Journal Club: Two-hundred-terabyte maths proof is largest ever

Last year I read the Nature press release reporting on the largest ever mathematical proof, which came in at ~200 TB. This article interested me, not for the solution to the problem itself, which was the boolean Pythagorean Triples problem, but rather the process for proving such a theorem. Of course, computer science began with logic and mathematical proofs, but I was interested to know more about how a modern computational proof was formulated. The paper that the news article references is Solving and verifying the Boolean Pythagorean Triples via cube-and-conquer by M. Hule, O. Kullmann and V. Marek, and is what I will be covering.

Introduction

The article presents a solution to the Boolean Pythagorean triples problem. A Pythagorean triple is a set of three natural numbers satisfying the following equation:

\[x^2 + y^2 = z^2\]

Pythagorean triples have stirred a lot of interest in the field of mathematics. YouTuber Mathologer recently released an interesting video on proofs for the Pythagorean identity.

The Boolean Pythagorean triple problem asks whether the set of natural numbers up to \(N\) can be divided into two subsets, each of which contain no Pythagorean triples. The “Boolean” in the name of the problem refers to the fact that each number will belong to one of the two subsets. The proof in this paper demonstrates that the set \({1, ..., 7824}\) can be divided in this way into two subsets, but the set \({1, ..., 7825}\), or any larger \(N\), cannot.

This problem doesn’t immediately seem that hard to brute force… Only 7825? But the problem lies in the complexity class NP, and the exponential problem of combinatorics means that this is actually very difficult. As Marijn Huele, the author, writes:

“Even if we could place on every particle in the universe a super-computer, and they all would work perfectly together for the whole lifetime of the universe – by far not enough.

It gets a little verbose, but he continues:

Even not if inside every particle we could place a whole universe. Even if each particle in the inner universe becomes again itself a universe, with every particle carrying a super-computer, still by far not enough.”

So no brute forcing.

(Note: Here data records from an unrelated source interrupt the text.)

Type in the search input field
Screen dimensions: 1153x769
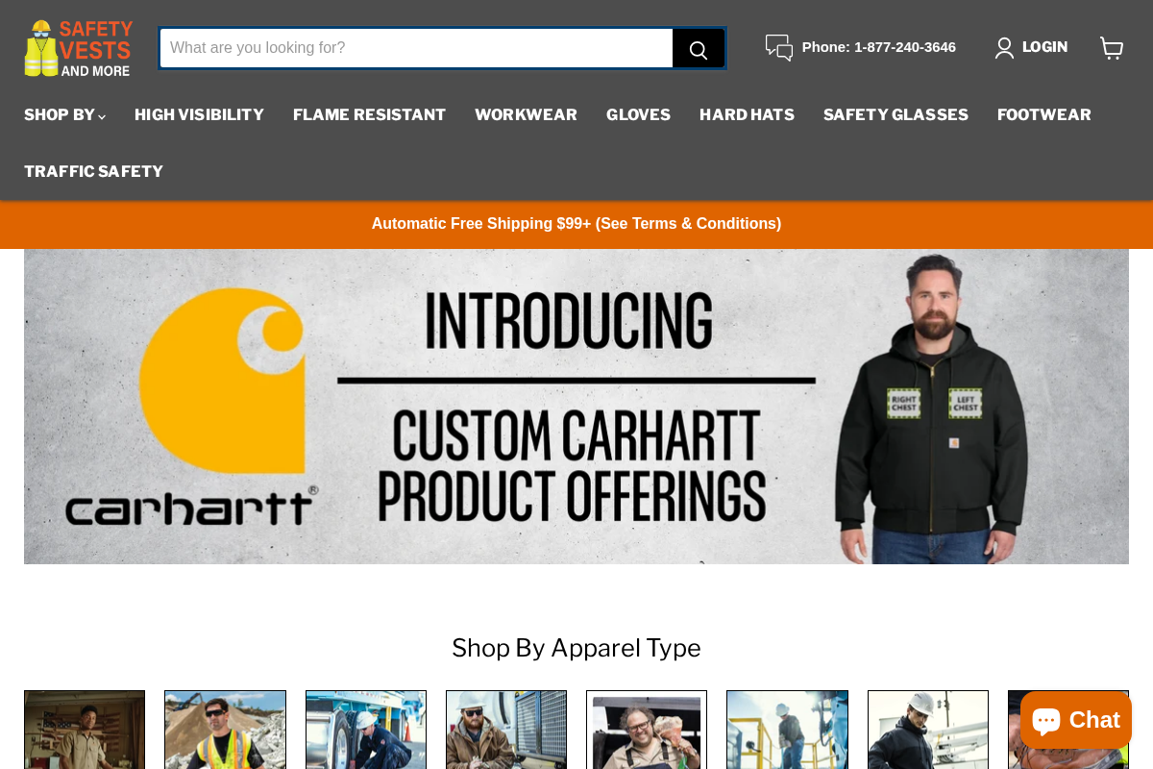click(413, 47)
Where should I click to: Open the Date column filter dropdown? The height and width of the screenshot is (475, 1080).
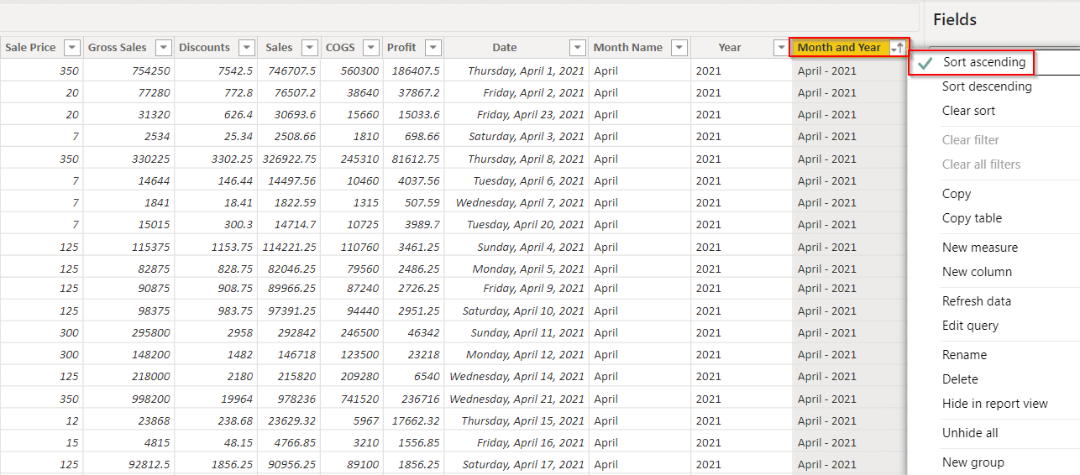tap(578, 48)
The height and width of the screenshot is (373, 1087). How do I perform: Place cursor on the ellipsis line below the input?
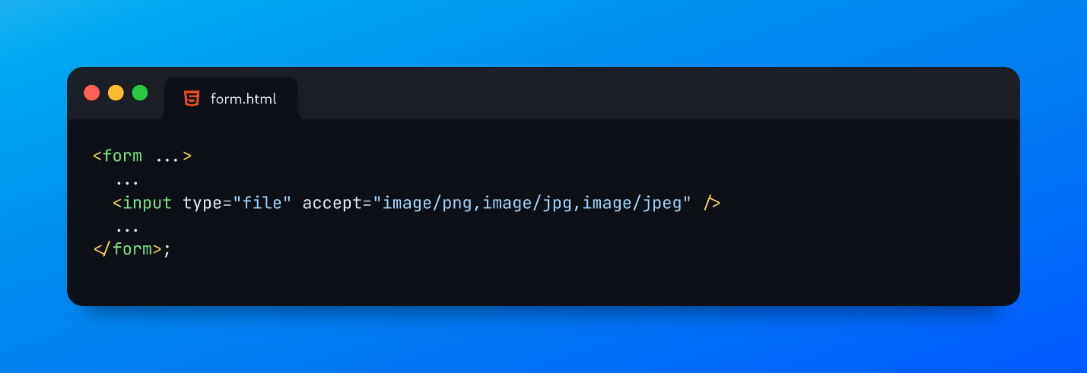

This type of mathematics belongs to the subfield Extermal Combinatorics – which asks “Given that a set must satisfy some property, what is the largest or smallest (i.e., the most extreme) set that can do so?” The authors give another example of extremal combinatorics in the van der Waerden Theorm: which asks for a set \({1, ..., N}\), which will be split into \(k\) subsets, what is the longest arithmetic progression guaranteed to appear. Recall that an arithmetic progression is a progression of numbers a constant difference apart (\(1, 2, 3, ...\) or \(1, 3, 5, ...\)). It is actually asked backwards, so that \(\texttt{vdW}(k, l)=N\). So \(\texttt{vdW}(2, 6)=1132\) means that the numbers one to 1132, when split into two subsets, will always have an arithmetic progression six numbers long in one of the subsets. Or rather, for two subsets, in order to guarantee an arithmetic sequence of length six, you need numbers one to 1132.

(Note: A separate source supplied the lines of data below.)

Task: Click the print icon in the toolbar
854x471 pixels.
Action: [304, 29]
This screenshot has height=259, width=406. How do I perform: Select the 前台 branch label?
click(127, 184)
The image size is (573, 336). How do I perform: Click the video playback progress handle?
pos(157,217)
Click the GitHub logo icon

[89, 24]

Back to our Boolean Pythagorean triples problem: the authors note that for the first part of the proof, that we can successfully divide \({1, ..., 7824}\), is easy to show. We just have to find an example. But showing that \({1, ..., 7825}\) is impossible, without inspecting all \(3.63 \times 10^{2355}\) possibilities, is much harder. And thus ends the Introduction section. Phew!

Getting settled in with the Preliminaries

There are quite a few concepts to get your head around for the uninitiated, like myself. We are reducing everything in the proof to boolean formulas. This means all our variables (or rather, literals: this is different to programming terminology) are booleans, and use operations like:

And (\(a \land b\))
Or (\(a \lor b\))
Not (\(\neg a\))
Implication (\(a \models b\)), meaning if \(a\) is satisfied, \(b\) must also be. For example if \(x\) and \(y\) are true, then we know \(x\) must be true, so \((x \land y) \models x\).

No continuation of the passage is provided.